**EXERCISE PROMPT**
The records appear below. Copy each one exactly.

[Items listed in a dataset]
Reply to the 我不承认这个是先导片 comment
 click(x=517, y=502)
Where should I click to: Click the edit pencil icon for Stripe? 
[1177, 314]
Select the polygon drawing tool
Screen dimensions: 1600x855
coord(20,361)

**SOLUTION**
Reply to the 我不承认这个是先导片 comment
 click(x=517, y=502)
Where should I click to: Click the edit pencil icon for Stripe? 
[1177, 314]
Select the polygon drawing tool
Screen dimensions: 1600x855
coord(20,361)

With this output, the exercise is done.